— Start of Dataset records —
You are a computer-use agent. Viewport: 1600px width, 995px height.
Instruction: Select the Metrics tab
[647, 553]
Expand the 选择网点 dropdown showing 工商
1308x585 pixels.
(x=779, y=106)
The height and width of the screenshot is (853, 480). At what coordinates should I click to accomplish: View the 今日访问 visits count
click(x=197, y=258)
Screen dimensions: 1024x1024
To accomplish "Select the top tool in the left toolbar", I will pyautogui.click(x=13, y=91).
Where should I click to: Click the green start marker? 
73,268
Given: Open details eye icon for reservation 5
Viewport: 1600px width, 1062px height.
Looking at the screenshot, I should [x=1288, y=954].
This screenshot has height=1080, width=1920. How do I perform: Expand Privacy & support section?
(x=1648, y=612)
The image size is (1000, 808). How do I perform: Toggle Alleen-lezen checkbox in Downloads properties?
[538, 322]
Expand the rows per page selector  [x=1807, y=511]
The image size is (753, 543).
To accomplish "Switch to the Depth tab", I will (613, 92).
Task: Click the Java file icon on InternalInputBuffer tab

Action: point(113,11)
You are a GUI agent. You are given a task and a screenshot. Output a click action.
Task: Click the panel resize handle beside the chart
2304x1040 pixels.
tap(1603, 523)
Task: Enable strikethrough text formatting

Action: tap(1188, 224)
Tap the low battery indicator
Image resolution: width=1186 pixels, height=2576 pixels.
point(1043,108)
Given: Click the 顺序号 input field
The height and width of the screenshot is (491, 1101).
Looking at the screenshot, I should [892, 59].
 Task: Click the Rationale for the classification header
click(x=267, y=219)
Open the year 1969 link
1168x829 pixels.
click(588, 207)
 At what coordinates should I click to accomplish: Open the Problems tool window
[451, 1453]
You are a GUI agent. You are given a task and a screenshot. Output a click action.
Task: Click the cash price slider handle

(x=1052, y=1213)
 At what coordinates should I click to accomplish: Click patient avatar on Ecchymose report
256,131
— End of Dataset records —
> [Challenge]: Rewrite all of the lines above, putting "pane" in place of every "tab" and leaving everything else unchanged.

> [Written answer]:
You are a computer-use agent. Viewport: 1600px width, 995px height.
Instruction: Select the Metrics pane
[647, 553]
Expand the 选择网点 dropdown showing 工商
1308x585 pixels.
(x=779, y=106)
The height and width of the screenshot is (853, 480). At what coordinates should I click to accomplish: View the 今日访问 visits count
click(x=197, y=258)
Screen dimensions: 1024x1024
To accomplish "Select the top tool in the left toolbar", I will pyautogui.click(x=13, y=91).
Where should I click to: Click the green start marker? 
73,268
Given: Open details eye icon for reservation 5
Viewport: 1600px width, 1062px height.
Looking at the screenshot, I should [x=1288, y=954].
This screenshot has height=1080, width=1920. How do I perform: Expand Privacy & support section?
(x=1648, y=612)
The image size is (1000, 808). How do I perform: Toggle Alleen-lezen checkbox in Downloads properties?
[538, 322]
Expand the rows per page selector  [x=1807, y=511]
The image size is (753, 543).
To accomplish "Switch to the Depth pane", I will (613, 92).
Task: Click the Java file icon on InternalInputBuffer pane

Action: point(113,11)
You are a GUI agent. You are given a task and a screenshot. Output a click action.
Task: Click the panel resize handle beside the chart
2304x1040 pixels.
tap(1603, 523)
Task: Enable strikethrough text formatting

Action: tap(1188, 224)
Tap the low battery indicator
Image resolution: width=1186 pixels, height=2576 pixels.
point(1043,108)
Given: Click the 顺序号 input field
The height and width of the screenshot is (491, 1101).
Looking at the screenshot, I should [892, 59].
 Task: Click the Rationale for the classification header
click(x=267, y=219)
Open the year 1969 link
1168x829 pixels.
click(588, 207)
 At what coordinates should I click to accomplish: Open the Problems tool window
[451, 1453]
You are a GUI agent. You are given a task and a screenshot. Output a click action.
Task: Click the cash price slider handle

(x=1052, y=1213)
 At what coordinates should I click to accomplish: Click patient avatar on Ecchymose report
256,131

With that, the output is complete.